DNA fragmentation in cell monolayers occurs at the latter stages of RSV infection
The TUNEL staining assay detects the presence of DNA fragmentation in the cell nucleus which occurs during the later stages of cell death (e.g. during necrosis or apoptosis). Cell death would be an expected consequence of altered membrane integrity and TUNEL staining was performed on cells monolayers at between 1 and 5 dpi. TUNEL staining of the HEp2 cell monolayers allowed us to detect areas within the cell monolayer where the cells showed evidence of cell death. HEp2 cell monolayers were either mock-infected or infected with RSV and at between 1 and 5 dpi the cell monolayers were co-stained using anti-G and TUNEL (Fig. 9). In mock-infected cells we failed to detect the presence of anti-G staining, and a low level of sporadic TUNEL staining throughout the cell monolayer (that slightly increased over the 5 days) was noted. In the RSV-infected cell monolayer single anti-G stained cells at 1 dpi were detected (Fig. 9a), and anti-G stained infected cell clusters were detected at 2dpi (Fig. 9b). Although the infected cells clusters increased in size by 3 dpi (Fig. 9c), TUNEL staining in the virus-infected monolayers at between 1 and 3 dpi was not observed. This indicated that although several cycles of virus replication in the monolayer had occurred, this was not sufficient to cause DNA fragmentation at this time of infection. This is consistent with several reports indicating the ability of the virus to prevent apoptosis in infected cells by a PI3K-depedant signaling pathway involving the down-stream effectors AKT and GSK .

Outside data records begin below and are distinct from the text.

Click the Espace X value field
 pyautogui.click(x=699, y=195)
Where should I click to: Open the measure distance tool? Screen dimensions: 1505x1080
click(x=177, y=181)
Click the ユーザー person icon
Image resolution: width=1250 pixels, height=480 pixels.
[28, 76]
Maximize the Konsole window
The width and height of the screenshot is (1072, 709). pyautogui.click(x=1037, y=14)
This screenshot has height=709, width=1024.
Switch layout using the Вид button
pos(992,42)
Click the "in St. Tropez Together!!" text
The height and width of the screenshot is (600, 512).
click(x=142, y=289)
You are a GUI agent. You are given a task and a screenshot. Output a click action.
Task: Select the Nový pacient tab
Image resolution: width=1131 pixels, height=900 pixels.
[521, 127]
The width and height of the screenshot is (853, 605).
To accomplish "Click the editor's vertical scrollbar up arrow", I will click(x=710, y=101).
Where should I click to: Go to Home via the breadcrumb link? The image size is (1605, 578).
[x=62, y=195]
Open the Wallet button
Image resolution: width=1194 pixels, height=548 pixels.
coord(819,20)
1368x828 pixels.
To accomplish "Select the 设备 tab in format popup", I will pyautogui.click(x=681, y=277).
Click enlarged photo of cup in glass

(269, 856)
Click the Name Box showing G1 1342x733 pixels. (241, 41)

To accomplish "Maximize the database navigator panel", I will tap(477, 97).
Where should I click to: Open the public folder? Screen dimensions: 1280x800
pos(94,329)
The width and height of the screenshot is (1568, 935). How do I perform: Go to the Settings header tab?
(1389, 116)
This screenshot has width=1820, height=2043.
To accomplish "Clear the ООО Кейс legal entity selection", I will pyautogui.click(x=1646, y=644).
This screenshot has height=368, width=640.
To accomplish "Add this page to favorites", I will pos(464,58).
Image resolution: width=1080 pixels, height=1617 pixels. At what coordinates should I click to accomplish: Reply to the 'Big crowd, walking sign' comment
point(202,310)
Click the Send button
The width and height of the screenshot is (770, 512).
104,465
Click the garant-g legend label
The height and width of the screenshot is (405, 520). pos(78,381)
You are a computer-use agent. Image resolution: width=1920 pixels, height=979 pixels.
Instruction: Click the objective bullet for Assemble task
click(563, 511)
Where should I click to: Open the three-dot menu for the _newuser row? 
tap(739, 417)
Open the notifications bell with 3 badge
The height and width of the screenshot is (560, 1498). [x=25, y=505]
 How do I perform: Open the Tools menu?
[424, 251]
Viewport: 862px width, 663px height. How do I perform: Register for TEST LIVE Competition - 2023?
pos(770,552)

At 4 and 5 dpi all cells within the virus-infected cell monolayer showed extensive anti-G staining (Fig. 9d and e), and CPE and syncytia formation was also evident. At 4 dpi the TUNEL staining was restricted to the syncytia (Fig. 9d), while at 5 dpi the TUNEL stained syncytia was accompanied by individual TUNEL stained cells throughout the virus-infected cell monolayer (Fig. 9d and f). This accounted for an approximate 500 % increase in the numbers of individual TUNEL-stained cells compared with that in mock-infected cells at 5 dpi. This indicated that increased virus-induced cell death in the monolayer occurred at these later stages of infection.
We have used a low moi cell infection model to examine RSV transmission in HEp2 cell monolayers. Using this experimental approach we identified two distinct temporal phases in virus transmission. An early stage in the virus infection occurred at between 0 and 3 dpi that involved efficient localized cell-to-cell virus transmission, and no significant adverse effect on cell viability was apparent. This was followed by a later stage (at between 3 and 5 dpi) that was associated with profound changes in cell physiology, loss of cell viability, and the presence of low levels virus infectivity in the tissue culture supernatant.
In the early phase the virus infectivity in the cell monolayer was restricted to clusters of infected cells, consistent with that localized virus transmission within the cell monolayer. A direct role for F-actin in the formation of virus particles and RSV transmission has been suggested by several studies [9, 16, 17, 19]. Furthermore, evidence that actin remodeling mediates localised virus transmission in the cell monolayer is suggested by the observation that rac-1 and rhoA kinase inhibitors block virus particle assembly [19, 25, 27, 31]. In this current study inhibiting rac-1 or rhoA kinase also prevented the localised virus transmission in the cell monolayer. Collectively these earlier studies support a model of virus transmission in which F-actin plays a direct role in both virus morphogenesis and localized virus transmission, leading to the formation of the infected cell clusters. Although we have used the highly permissive HEp2 cell line in this study, we have also observed this time-dependent virus transmission in cell monolayers using other RSV-permissive cell types (e.g. A549 and MDCK cells). Similarly, the presence of infected cell clusters was also observed using other fixation protocols (Ravi Iyer and Sugrue, unpublished observations).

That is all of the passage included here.